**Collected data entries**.
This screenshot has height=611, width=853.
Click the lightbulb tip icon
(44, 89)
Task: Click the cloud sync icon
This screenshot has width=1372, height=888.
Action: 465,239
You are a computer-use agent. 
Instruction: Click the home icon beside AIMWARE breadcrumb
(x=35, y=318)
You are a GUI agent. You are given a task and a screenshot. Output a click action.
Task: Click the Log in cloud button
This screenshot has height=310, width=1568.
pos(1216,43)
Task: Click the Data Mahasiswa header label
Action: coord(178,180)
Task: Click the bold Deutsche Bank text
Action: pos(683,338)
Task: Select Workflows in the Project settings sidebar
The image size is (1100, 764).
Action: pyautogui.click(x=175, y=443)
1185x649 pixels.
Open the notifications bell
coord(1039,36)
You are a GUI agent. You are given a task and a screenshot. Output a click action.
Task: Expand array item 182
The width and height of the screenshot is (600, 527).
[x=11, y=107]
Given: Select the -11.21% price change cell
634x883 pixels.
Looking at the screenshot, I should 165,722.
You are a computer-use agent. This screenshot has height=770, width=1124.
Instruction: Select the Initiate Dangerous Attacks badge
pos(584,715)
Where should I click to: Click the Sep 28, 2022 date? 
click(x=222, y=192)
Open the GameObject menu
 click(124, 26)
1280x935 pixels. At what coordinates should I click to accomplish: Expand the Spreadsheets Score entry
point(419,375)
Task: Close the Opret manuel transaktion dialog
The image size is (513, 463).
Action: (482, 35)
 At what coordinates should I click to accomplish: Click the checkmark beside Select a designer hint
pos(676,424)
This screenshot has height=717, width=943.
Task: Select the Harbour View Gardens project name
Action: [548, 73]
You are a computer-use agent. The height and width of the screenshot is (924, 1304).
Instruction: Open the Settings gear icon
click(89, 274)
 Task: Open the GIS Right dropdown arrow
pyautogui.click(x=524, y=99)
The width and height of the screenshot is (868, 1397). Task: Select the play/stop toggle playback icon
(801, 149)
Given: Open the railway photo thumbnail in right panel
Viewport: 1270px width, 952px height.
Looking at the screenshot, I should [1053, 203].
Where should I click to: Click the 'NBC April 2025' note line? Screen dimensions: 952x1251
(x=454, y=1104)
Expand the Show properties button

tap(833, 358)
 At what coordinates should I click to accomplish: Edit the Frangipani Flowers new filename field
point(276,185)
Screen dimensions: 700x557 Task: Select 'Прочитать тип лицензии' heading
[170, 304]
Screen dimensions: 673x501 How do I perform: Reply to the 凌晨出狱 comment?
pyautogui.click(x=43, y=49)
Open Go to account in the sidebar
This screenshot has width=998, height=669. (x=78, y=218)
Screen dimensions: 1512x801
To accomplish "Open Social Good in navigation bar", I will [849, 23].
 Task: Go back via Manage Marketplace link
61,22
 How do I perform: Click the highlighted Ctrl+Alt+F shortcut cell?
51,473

**ACTIVITY**.
Repeat every entry exactly. Nothing may be dropped.

**EXERCISE ANSWER**.
This screenshot has height=611, width=853.
Click the lightbulb tip icon
(44, 89)
Task: Click the cloud sync icon
This screenshot has width=1372, height=888.
Action: 465,239
You are a computer-use agent. 
Instruction: Click the home icon beside AIMWARE breadcrumb
(x=35, y=318)
You are a GUI agent. You are given a task and a screenshot. Output a click action.
Task: Click the Log in cloud button
This screenshot has height=310, width=1568.
pos(1216,43)
Task: Click the Data Mahasiswa header label
Action: coord(178,180)
Task: Click the bold Deutsche Bank text
Action: pos(683,338)
Task: Select Workflows in the Project settings sidebar
The image size is (1100, 764).
Action: pyautogui.click(x=175, y=443)
1185x649 pixels.
Open the notifications bell
coord(1039,36)
You are a GUI agent. You are given a task and a screenshot. Output a click action.
Task: Expand array item 182
The width and height of the screenshot is (600, 527).
[x=11, y=107]
Given: Select the -11.21% price change cell
634x883 pixels.
Looking at the screenshot, I should 165,722.
You are a computer-use agent. This screenshot has height=770, width=1124.
Instruction: Select the Initiate Dangerous Attacks badge
pos(584,715)
Where should I click to: Click the Sep 28, 2022 date? 
click(x=222, y=192)
Open the GameObject menu
 click(124, 26)
1280x935 pixels. At what coordinates should I click to accomplish: Expand the Spreadsheets Score entry
point(419,375)
Task: Close the Opret manuel transaktion dialog
The image size is (513, 463).
Action: (482, 35)
 At what coordinates should I click to accomplish: Click the checkmark beside Select a designer hint
pos(676,424)
This screenshot has height=717, width=943.
Task: Select the Harbour View Gardens project name
Action: [548, 73]
You are a computer-use agent. The height and width of the screenshot is (924, 1304).
Instruction: Open the Settings gear icon
click(89, 274)
 Task: Open the GIS Right dropdown arrow
pyautogui.click(x=524, y=99)
The width and height of the screenshot is (868, 1397). Task: Select the play/stop toggle playback icon
(801, 149)
Given: Open the railway photo thumbnail in right panel
Viewport: 1270px width, 952px height.
Looking at the screenshot, I should [1053, 203].
Where should I click to: Click the 'NBC April 2025' note line? Screen dimensions: 952x1251
(x=454, y=1104)
Expand the Show properties button

tap(833, 358)
 At what coordinates should I click to accomplish: Edit the Frangipani Flowers new filename field
point(276,185)
Screen dimensions: 700x557 Task: Select 'Прочитать тип лицензии' heading
[170, 304]
Screen dimensions: 673x501 How do I perform: Reply to the 凌晨出狱 comment?
pyautogui.click(x=43, y=49)
Open Go to account in the sidebar
This screenshot has width=998, height=669. (x=78, y=218)
Screen dimensions: 1512x801
To accomplish "Open Social Good in navigation bar", I will [849, 23].
 Task: Go back via Manage Marketplace link
61,22
 How do I perform: Click the highlighted Ctrl+Alt+F shortcut cell?
51,473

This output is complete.